*AIM OF THE TASK*:
Rewrite the data as a numbered list, starting at the beginning of the data and ending with the line that contains "colorbar-tick-label: 10.0 is", both ends included. Omit blank lines, and leave the pictures out.

*AVAILABLE DATA*:
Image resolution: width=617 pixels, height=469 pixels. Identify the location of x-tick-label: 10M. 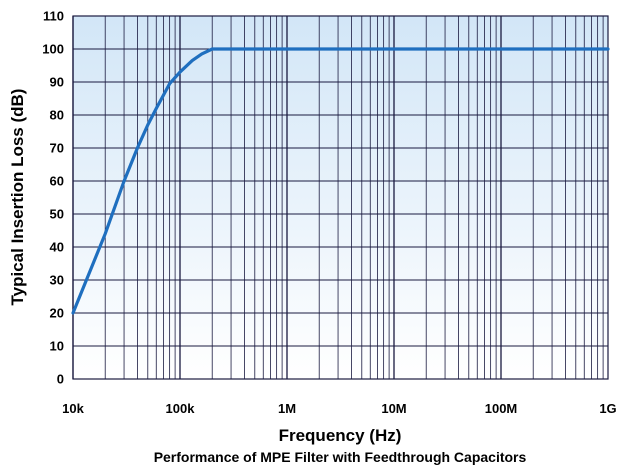
(394, 408).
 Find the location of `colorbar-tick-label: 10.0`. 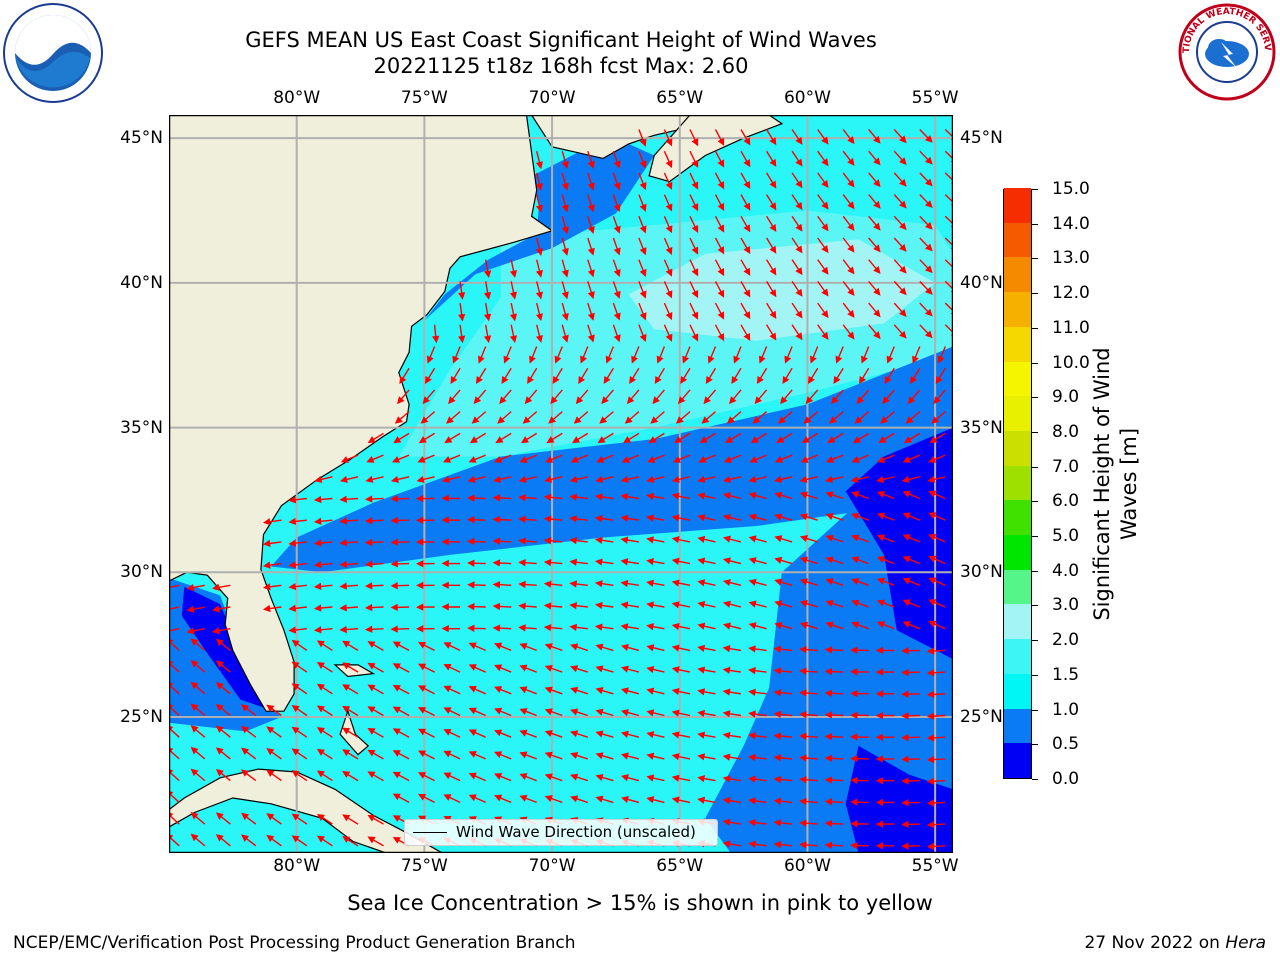

colorbar-tick-label: 10.0 is located at coordinates (1071, 362).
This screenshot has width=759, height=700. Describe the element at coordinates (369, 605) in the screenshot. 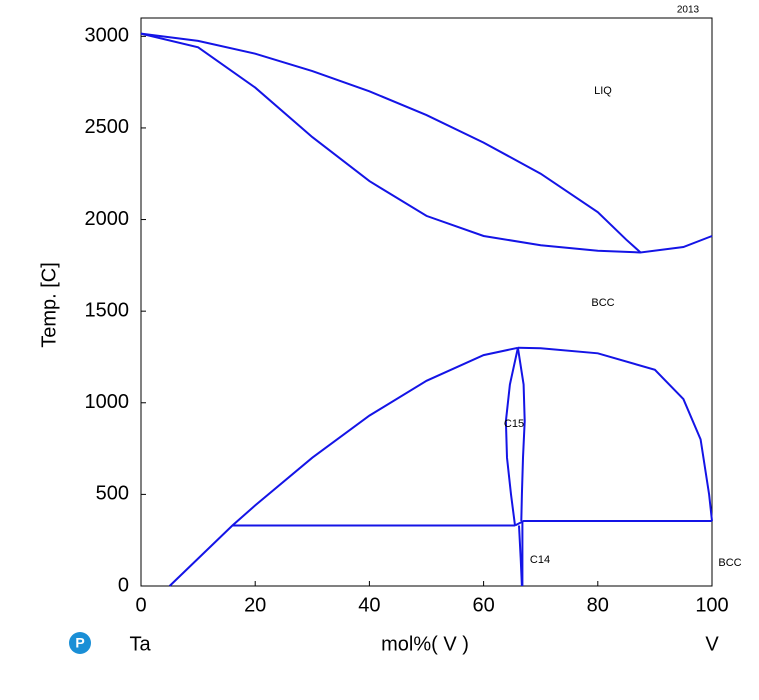

I see `x-tick-label: 40` at that location.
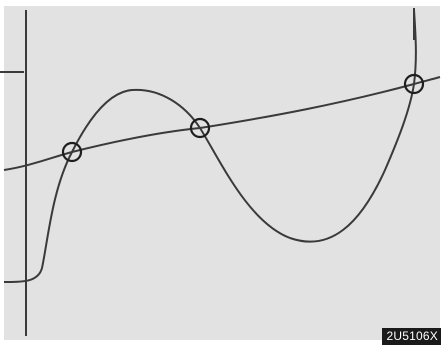 Image resolution: width=441 pixels, height=345 pixels. Describe the element at coordinates (411, 336) in the screenshot. I see `figure-code-label: 2U5106X` at that location.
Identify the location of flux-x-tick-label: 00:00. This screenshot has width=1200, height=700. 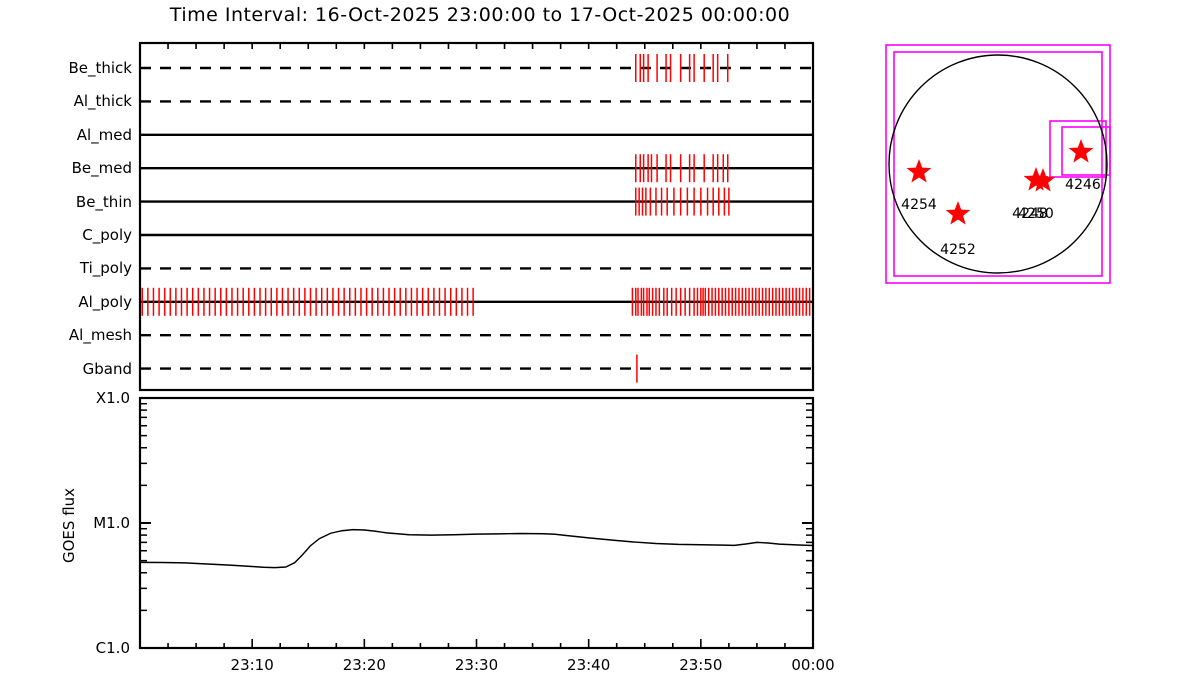
(813, 665).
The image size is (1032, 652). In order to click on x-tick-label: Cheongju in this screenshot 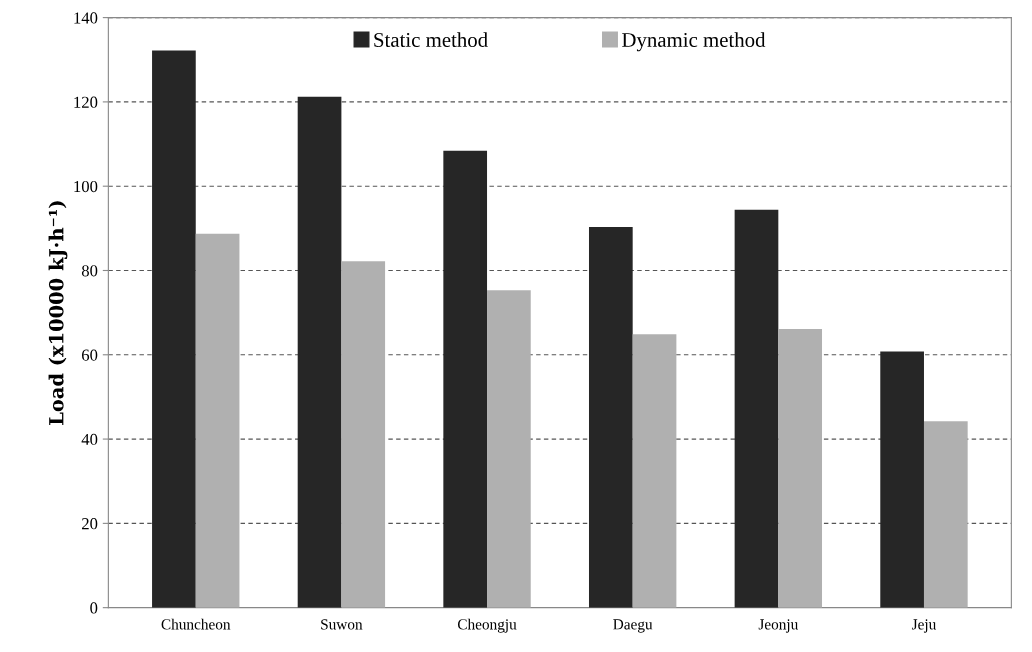, I will do `click(487, 626)`.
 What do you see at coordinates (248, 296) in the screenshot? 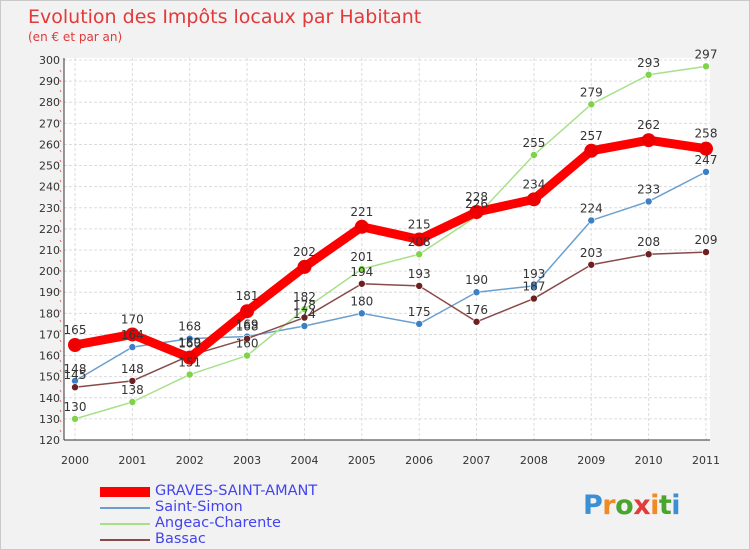
I see `data-label: 181` at bounding box center [248, 296].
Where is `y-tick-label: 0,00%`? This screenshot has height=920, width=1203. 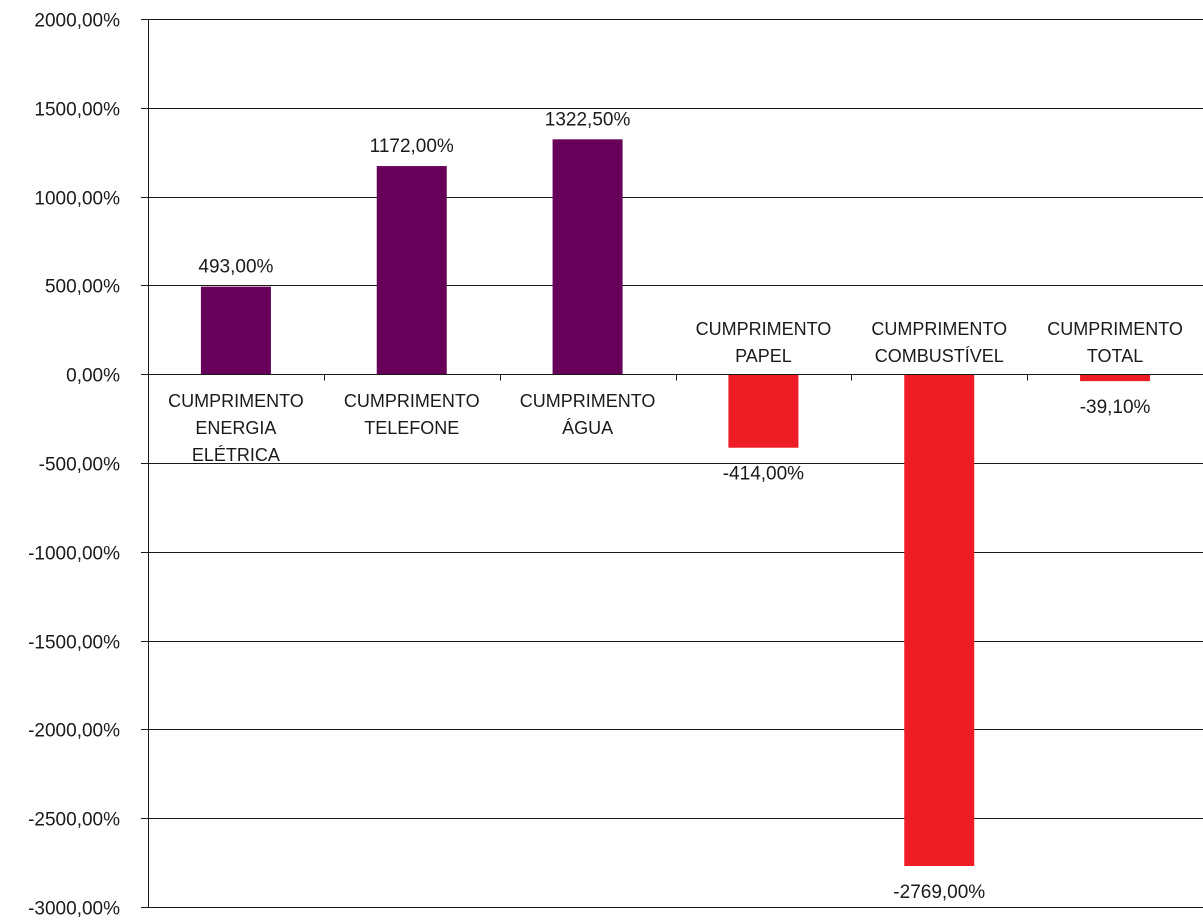 y-tick-label: 0,00% is located at coordinates (93, 376).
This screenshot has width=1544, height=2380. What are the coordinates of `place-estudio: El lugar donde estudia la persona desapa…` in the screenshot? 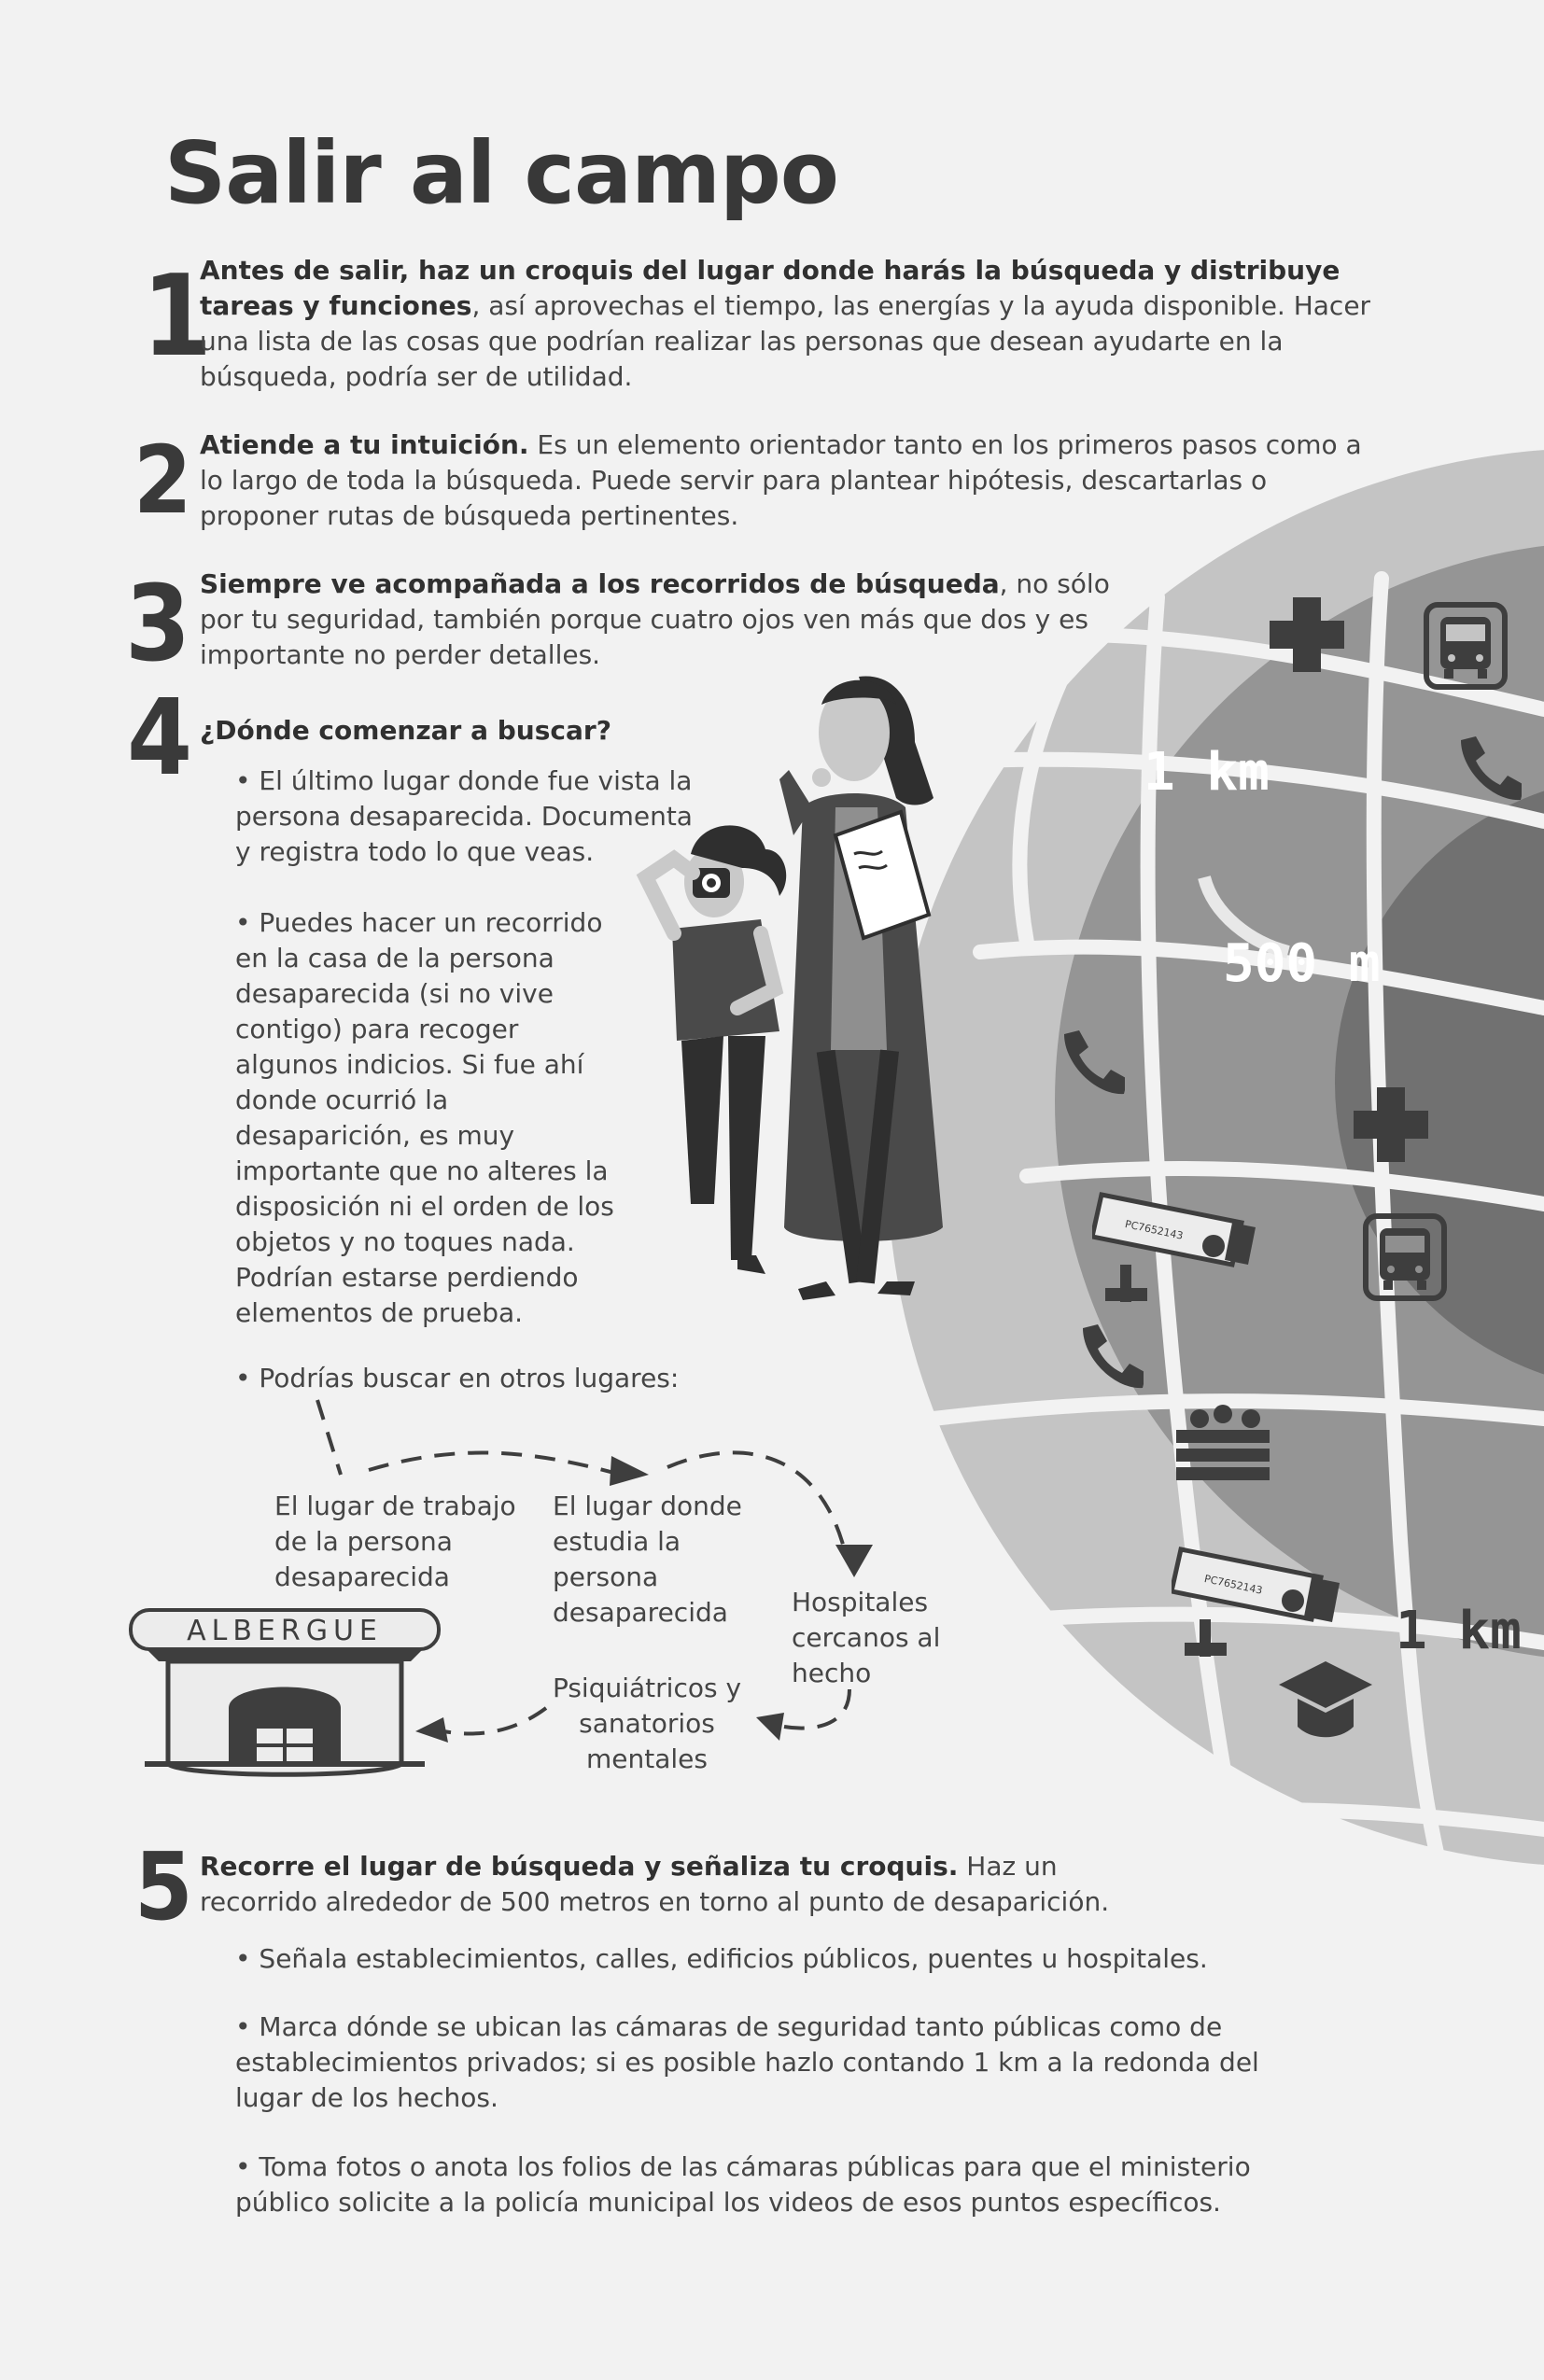 It's located at (648, 1560).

*TASK OUTPUT*:
1. Image resolution: width=617 pixels, height=469 pixels. Identify the location of x-tick-label: 10M. 
2. (394, 408).
3.  Find the location of `colorbar-tick-label: 10.0`. 
4. colorbar-tick-label: 10.0 is located at coordinates (1071, 362).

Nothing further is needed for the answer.